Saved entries
○ ○ ○ ○ ○ ○ ○

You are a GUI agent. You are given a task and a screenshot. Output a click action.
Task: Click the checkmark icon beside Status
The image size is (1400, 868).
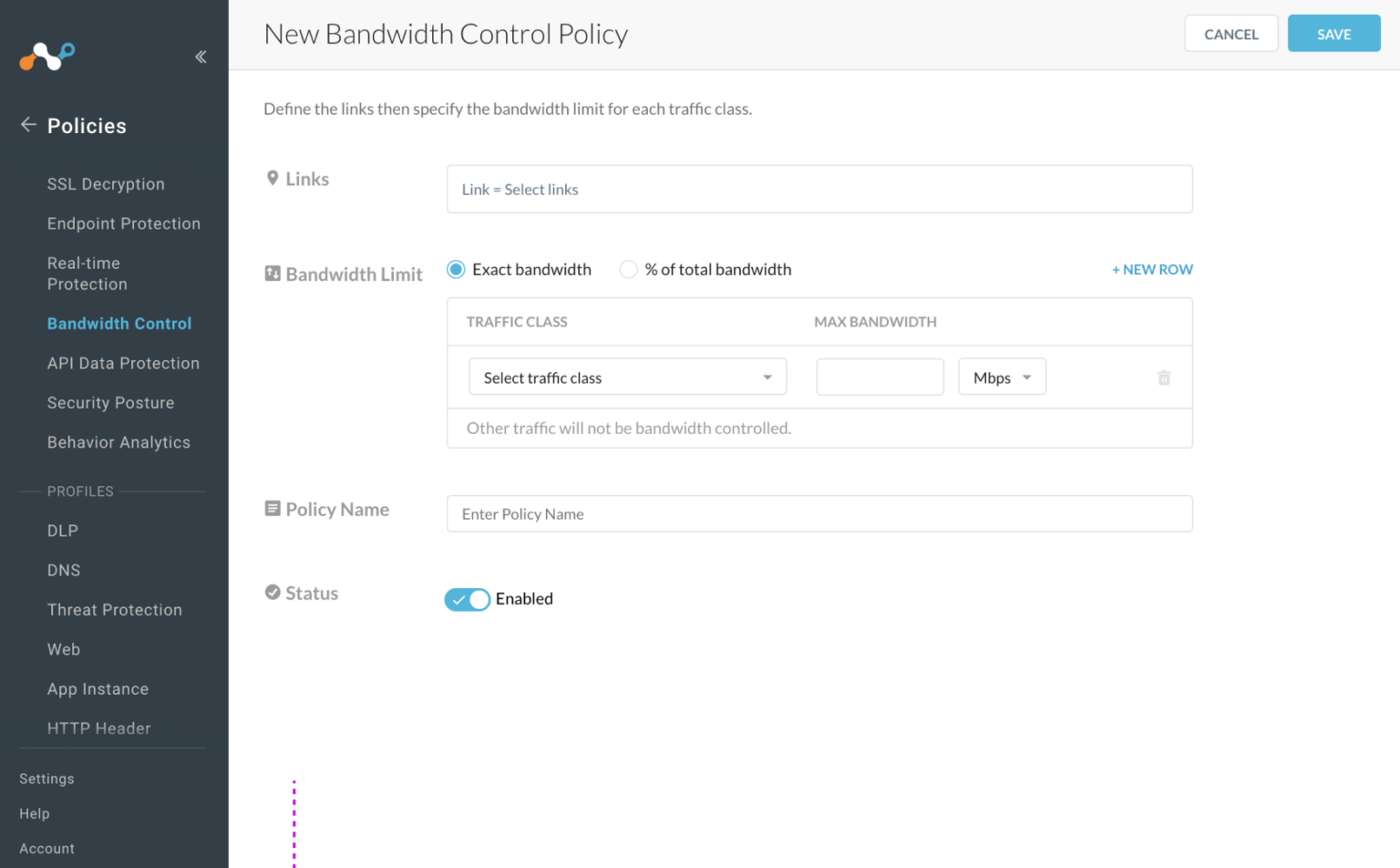tap(272, 592)
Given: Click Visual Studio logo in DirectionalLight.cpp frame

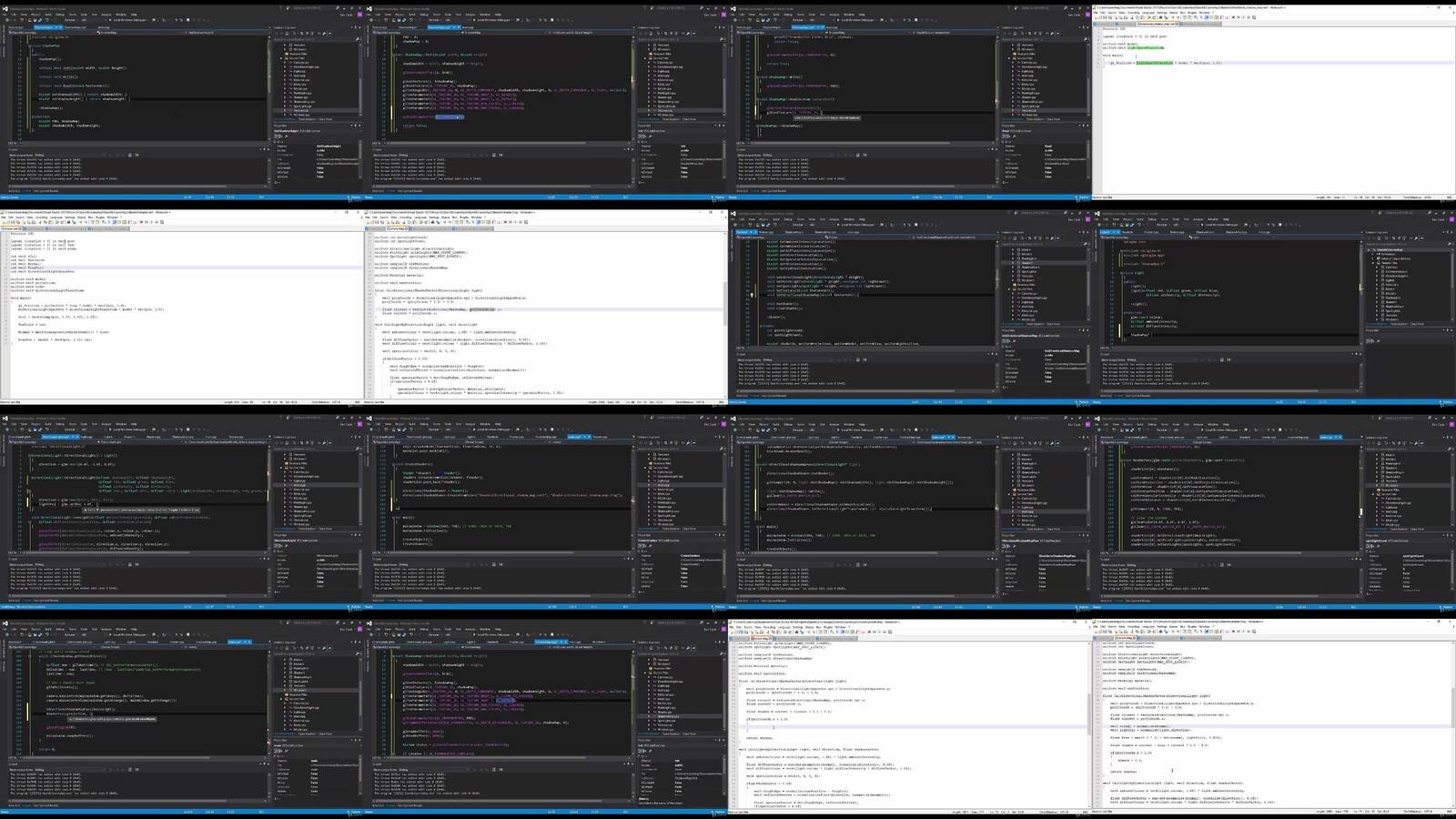Looking at the screenshot, I should [5, 419].
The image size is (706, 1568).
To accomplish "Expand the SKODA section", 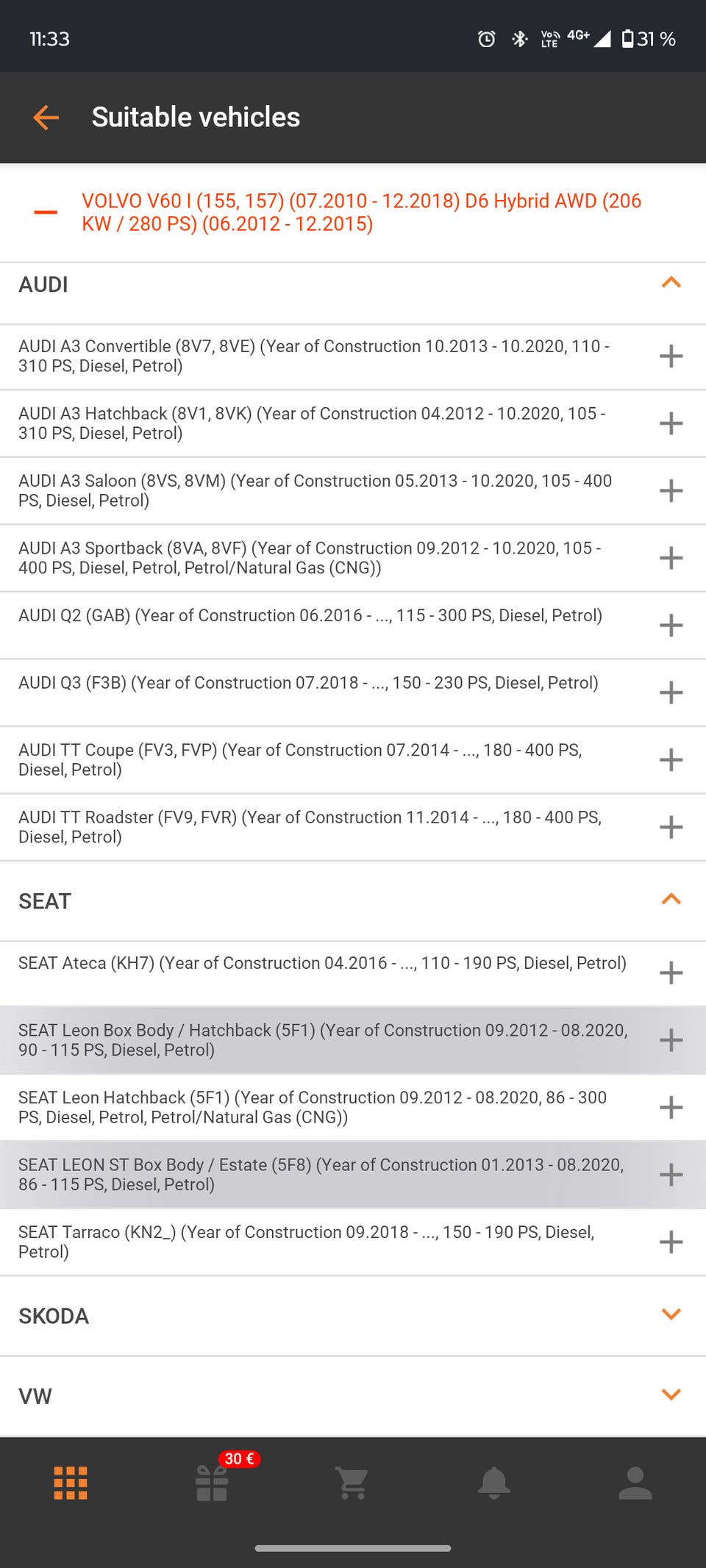I will (x=671, y=1314).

○ ○ ○ ○ ○ ○ ○

**Goal of the exercise:** Copy everything from the start of the entries down to the line containing "tap(272, 592)", both ends included, and leave out the pictures.

**Task solution:**
You are a GUI agent. You are given a task and a screenshot. Output a click action.
Task: Click the checkmark icon beside Status
The image size is (1400, 868).
tap(272, 592)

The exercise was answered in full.